= Short problem =
Copy every one of the following entries word for word, leaving nothing out and changing nothing.

========================

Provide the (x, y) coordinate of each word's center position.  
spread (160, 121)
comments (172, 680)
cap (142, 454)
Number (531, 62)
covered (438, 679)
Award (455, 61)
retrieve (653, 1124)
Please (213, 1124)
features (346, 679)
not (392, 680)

========================

= Task response =
Provide the (x, y) coordinate of each word's center position.  
spread (160, 121)
comments (172, 680)
cap (142, 454)
Number (531, 62)
covered (438, 679)
Award (455, 61)
retrieve (653, 1124)
Please (213, 1124)
features (346, 679)
not (392, 680)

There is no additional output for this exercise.